## Exercise directions
With the pictures left out, transcribe exactly the lines from the one with "Where should I" through the end of the data.

(Saved entries)
___
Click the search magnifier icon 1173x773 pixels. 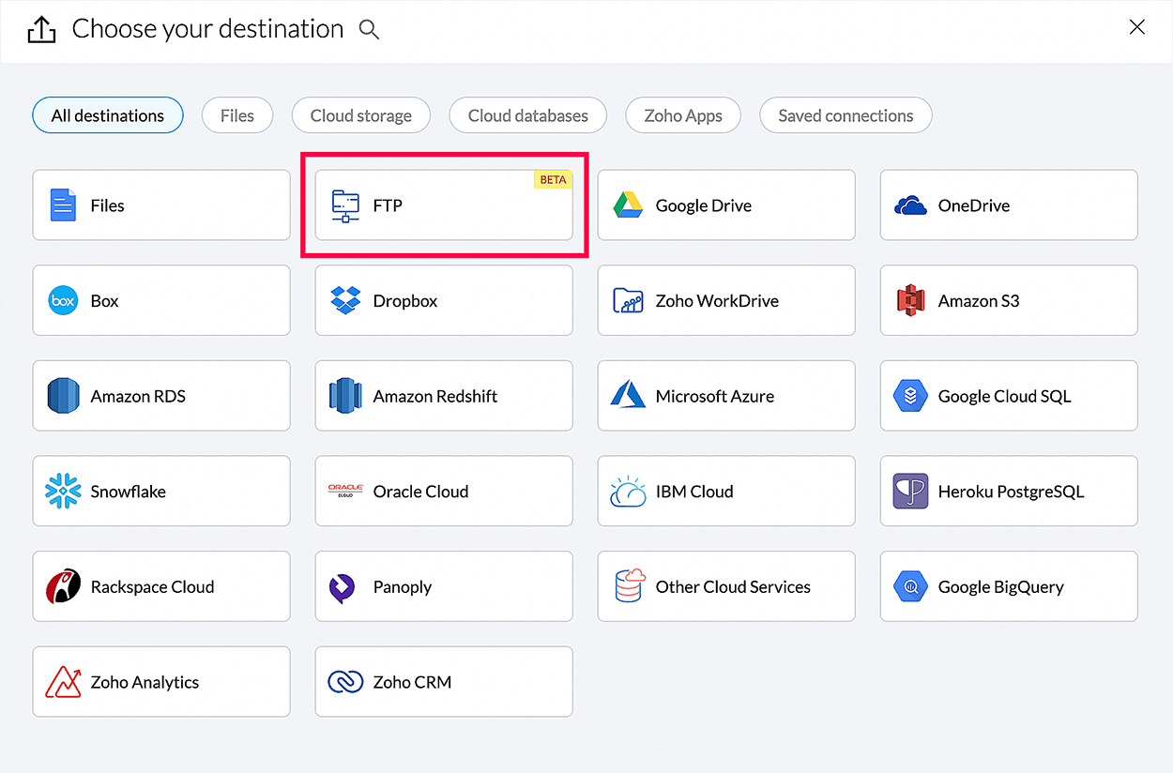tap(370, 30)
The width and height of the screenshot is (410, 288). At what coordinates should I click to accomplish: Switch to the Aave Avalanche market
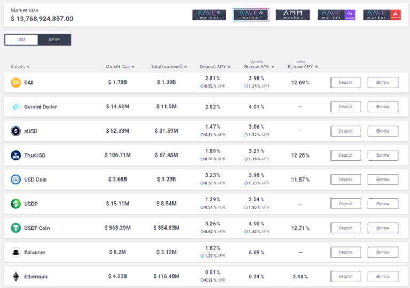coord(382,15)
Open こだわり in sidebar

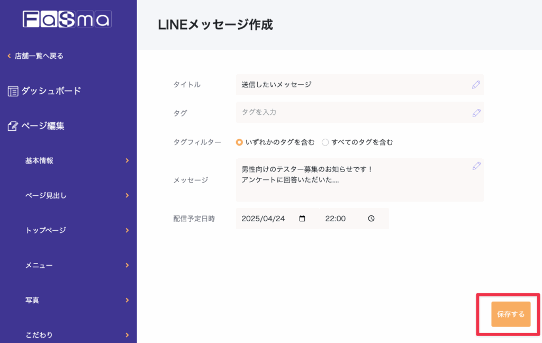[x=39, y=335]
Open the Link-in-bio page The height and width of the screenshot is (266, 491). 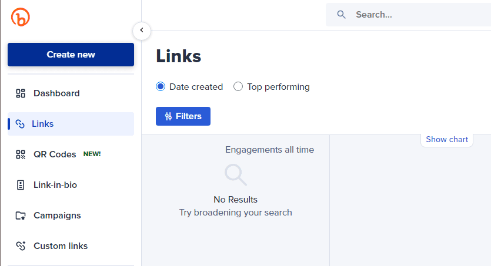click(55, 185)
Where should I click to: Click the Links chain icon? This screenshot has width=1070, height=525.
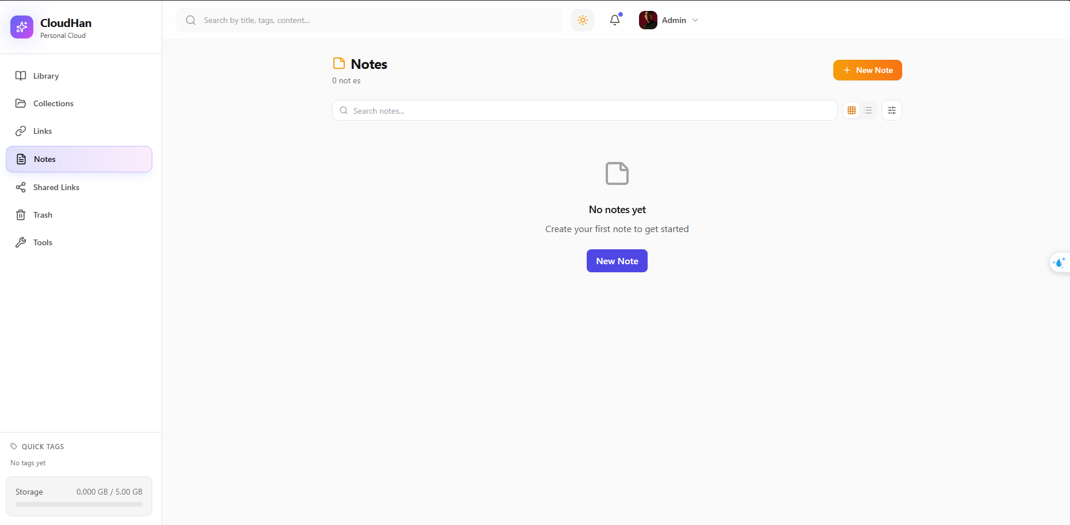[x=21, y=131]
___
## Result of the exercise
Where should I click to: Click the Links chain icon? This screenshot has width=1070, height=525.
[x=21, y=131]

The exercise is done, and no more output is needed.